▶ **Text segment**
┌──

Using Louisville and the now-common ‘9th Street Divide’ trope as a starting point, we sought out to understand how people from different parts of the city used and moved around the city in different ways. So in a manner not uncommon to some other things Eric Fischer has done previously, we identified a number of Twitter users as belonging to one of two groups, those with close ties to either the West End (traditionally a poorer and predominantly African-American part of the city) or the East End (a more affluent and largely white part of the city), and collected all of the geotagged tweets from those users [6]. We then compared the spatial footprint of these groups' tweeting activity via an odds-ratio measure. On the map areas in purple represent places with greater-than-usual levels of West End user tweeting activity, while orange hexagons represent places where East End users were relatively more dominant than expected. Those places which demonstrate roughly equivalent or expected levels of tweeting are signified by those hexagons with hashes.

This map, in short, represents those places in the city of Louisville which are more socially heterogeneous and homogeneous, dominated either by West End or East End residents, or characterized by a relative mix of people from parts of the city. Though it’s evident that there is indeed a kind of divide between the West End and the rest of the city, this map also shows that West End residents are incredibly spatially mobile within the city, while East End residents tend to be much more spatially constrained, sticking to their own parts of town.

While there are certainly a lot of underlying factors driving this process, suffice it to say that this map provides an alternative way of understanding socio-spatial inequality than simply identifying those places that do or do not have significant concentrations of geotagged tweets [7]. Through our analysis, we also learned that contrary to the kind of assumptions often made about this kind of informational inequality, West End users actually produce a significantly greater number of geotagged tweets than their East End counterparts, it's just that many of these tweets are created in other parts of the city. This is, of course, an important kind of detail that we can draw from the mapping and analysis of geotagged tweets and one that, in many ways, is more detailed than the most detailed tweet map ever.

There is, of course, a whole lot more detail in the paper that this one map and blog post can’t capture, just as is the case with Eric Fischer’s map. Just to be clear, we think Eric Fischer does some fantastic and beautiful work with geotagged social media data, and commend him for openly discussing and sharing his methods. And yet, we can’t help but feel like the characterization of his map as being the most detailed tweet map ever is at best a half-truth, and helps to reproduce some of the most common problems with the analysis of geotagged social media data. But the more we think about it, we’re not so sure that a single most detailed tweet map could exist, or that it’s even desirable to have such a thing. Instead, we should be striving to create any number of highly-detailed, geographically-situated tweet maps, that collectively contribute to better understandings of the complex social and spatial processes that are represented and reproduced through this kind of data. 

----------------
[1] That’s the royal we. 
[2] Which it most certainly is.

└──

(Collected data entries)

┌──

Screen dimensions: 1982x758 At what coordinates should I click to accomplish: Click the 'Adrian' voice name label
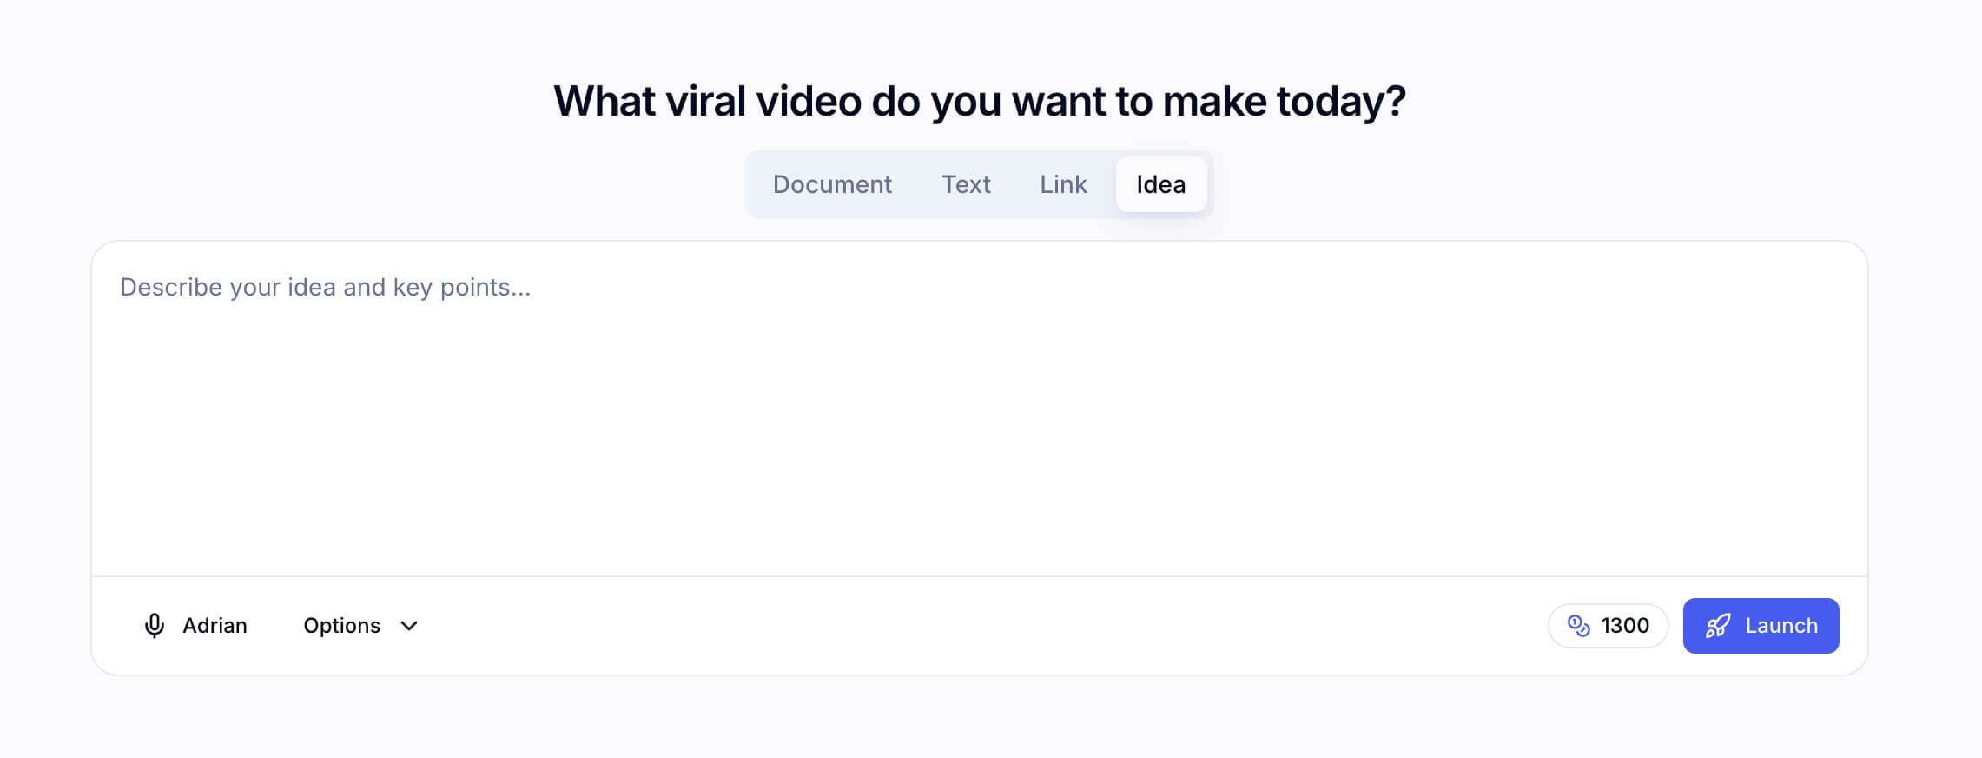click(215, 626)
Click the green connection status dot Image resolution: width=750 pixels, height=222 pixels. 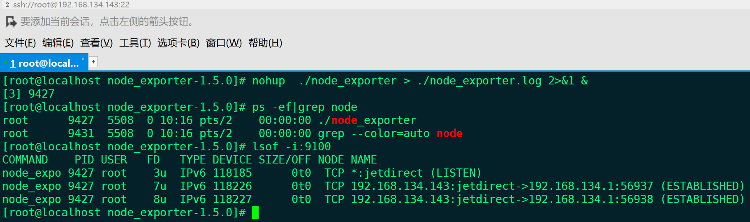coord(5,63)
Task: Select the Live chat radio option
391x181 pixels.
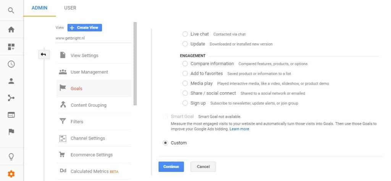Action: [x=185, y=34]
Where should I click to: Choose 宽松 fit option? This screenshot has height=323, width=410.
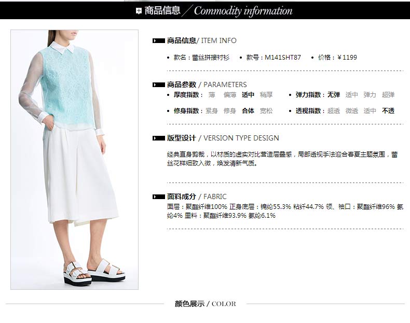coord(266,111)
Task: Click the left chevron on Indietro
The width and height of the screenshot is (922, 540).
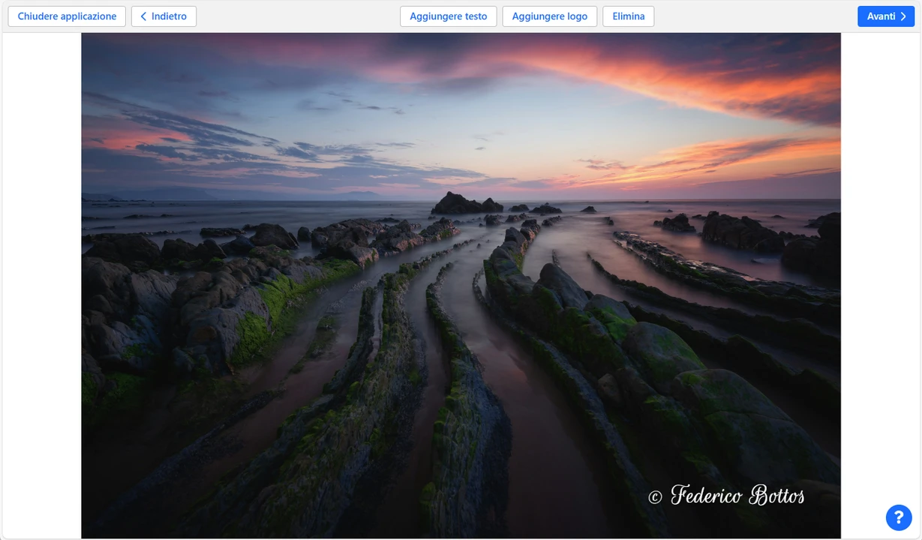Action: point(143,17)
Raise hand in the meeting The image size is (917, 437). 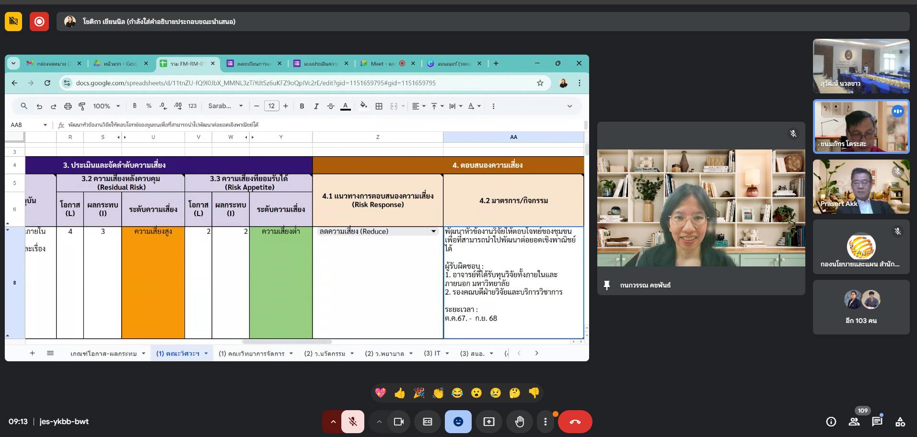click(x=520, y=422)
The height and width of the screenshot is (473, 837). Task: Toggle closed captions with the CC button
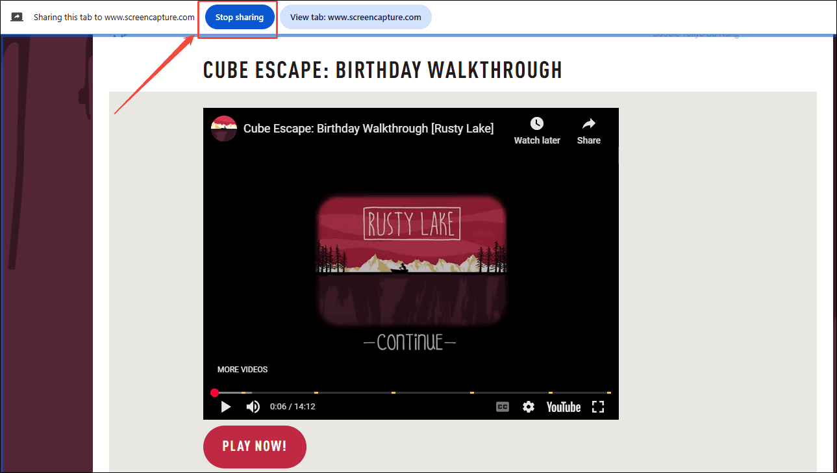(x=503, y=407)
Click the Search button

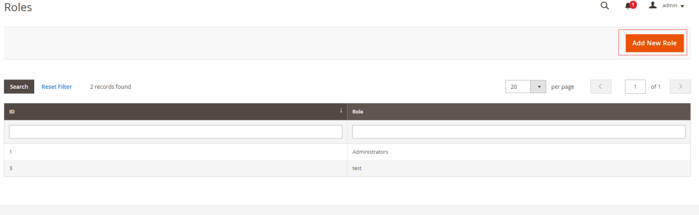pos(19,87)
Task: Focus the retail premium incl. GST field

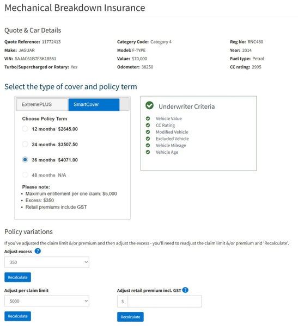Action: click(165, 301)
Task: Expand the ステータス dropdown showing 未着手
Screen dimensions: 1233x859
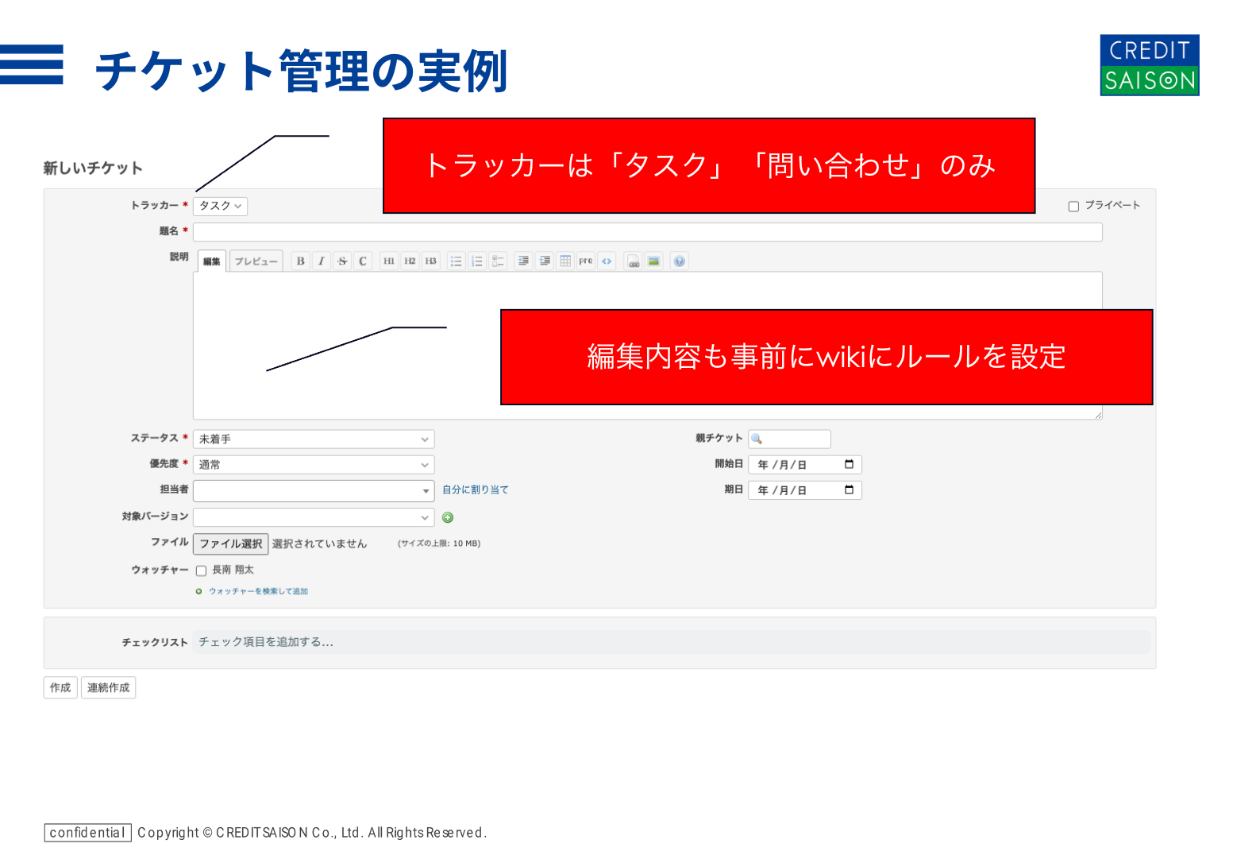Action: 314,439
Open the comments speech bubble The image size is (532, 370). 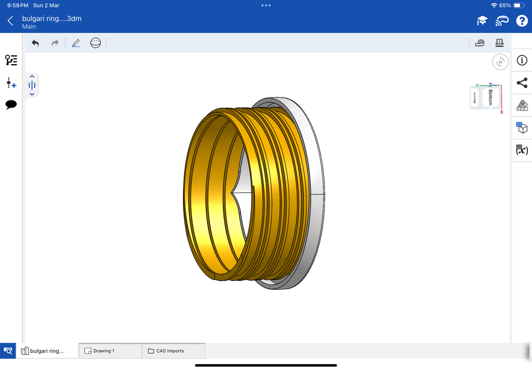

└──

▶ **Requirement A**
Print the stretch of the Louisville tweet-mapping text from "While there are" through "tweet map ever.".
▶ **Requirement B**
According to the Louisville tweet-mapping text, which group of users produces a significantly greater number of geotagged tweets?
Answer from the Louisville tweet-mapping text alone, not from the entries.

▶ **Solution A**
While there are certainly a lot of underlying factors driving this process, suffice it to say that this map provides an alternative way of understanding socio-spatial inequality than simply identifying those places that do or do not have significant concentrations of geotagged tweets [7]. Through our analysis, we also learned that contrary to the kind of assumptions often made about this kind of informational inequality, West End users actually produce a significantly greater number of geotagged tweets than their East End counterparts, it's just that many of these tweets are created in other parts of the city. This is, of course, an important kind of detail that we can draw from the mapping and analysis of geotagged tweets and one that, in many ways, is more detailed than the most detailed tweet map ever.

▶ **Solution B**
West End users produce significantly more geotagged tweets than East End users.